WASHINGTON, D.C.— Following House passage of H.R. 4031, the Department of Veterans Affairs Management Accountability Act, Chairman Jeff Miller released the below statement:

“The House has voted to take an important first step toward ending the culture of complacency that is jeopardizing patient safety within the Department of Veterans Affairs health care system. VA’s widespread and systemic lack of accountability is exacerbating all of its most pressing problems, including the department’s stubborn disability benefits backlog and a mounting toll of preventable deaths – including 23 recent fatalities due to delays in care – at VA medical centers across the country. While the vast majority of the department’s more than 300,000 employees and executives are dedicated and hard-working, VA’s well-documented reluctance to ensure its leaders are held accountable for negligence and mismanagement is tarnishing the reputation of the organization and may actually be encouraging more veteran suffering instead of preventing it. With all the problems VA hospitals and regional offices have recently had and new issues continually arising, we need to give the VA Secretary the authority he needs to fix things. That’s what my bill would do, and I applaud my colleagues in the House for supporting it. Now the Senate is faced with a stark choice: stand with veterans who rely on VA health care or stand with poorly performing bureaucrats entrenched in a dysfunctional personnel system. For the sake of our veterans, I hope the Senate chooses wisely.  – Rep. Jeff Miller, Chairman, House Committee on Veterans’ Affairs  

About the VA Management Accountability Act

The bill was developed in response to reams of evidence supporting a widespread lack of accountability in the wake of the department’s stubborn disability benefits backlog and a mounting toll of preventable veteran deaths – including 23 recent fatalities due to delays in care – at VA medical centers across the country. More than a dozen instances of this trend are documented on the VA Accountability Watch portion of the HVAC website. In each instance, VA senior executives who presided over mismanagement or negligence were more likely to receive a bonus or glowing performance review than any sort of punishment.
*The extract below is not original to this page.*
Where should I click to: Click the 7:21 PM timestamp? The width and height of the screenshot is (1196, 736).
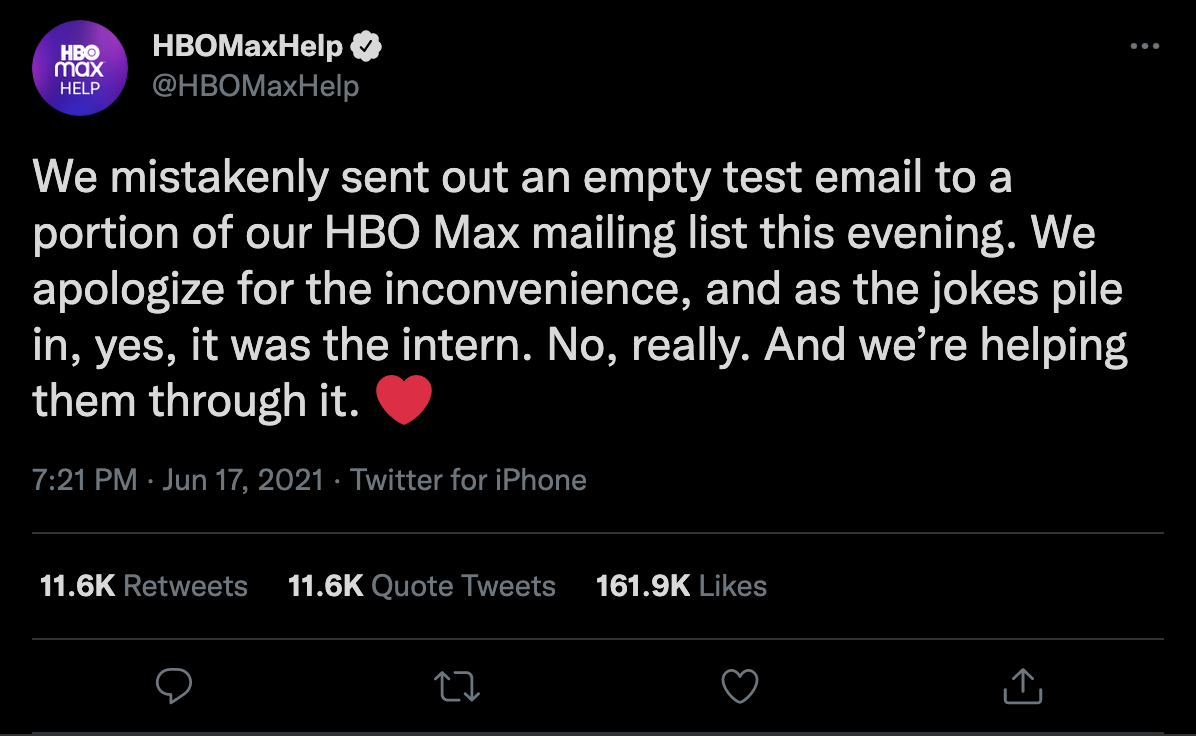pos(85,480)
Despite the fact that multiple VA Inspector General reports have linked many VA patient care problems to widespread mismanagement and GAO findings that VA bonus pay has no clear link to performance, VA officials have consistently defended their celebration of executives who presided over poor performance.

Because of VA’s failure to address these problems, Chairman Miller wrote to President Obama in May 2013 asking for the president’s personal involvement in addressing VA’s management, oversight and accountability issues. Months later, Chairman Miller received a response from VA Secretary Shinseki – not President Obama – that failed to mention any specific actions the department has taken to hold its executives accountable for mismanagement.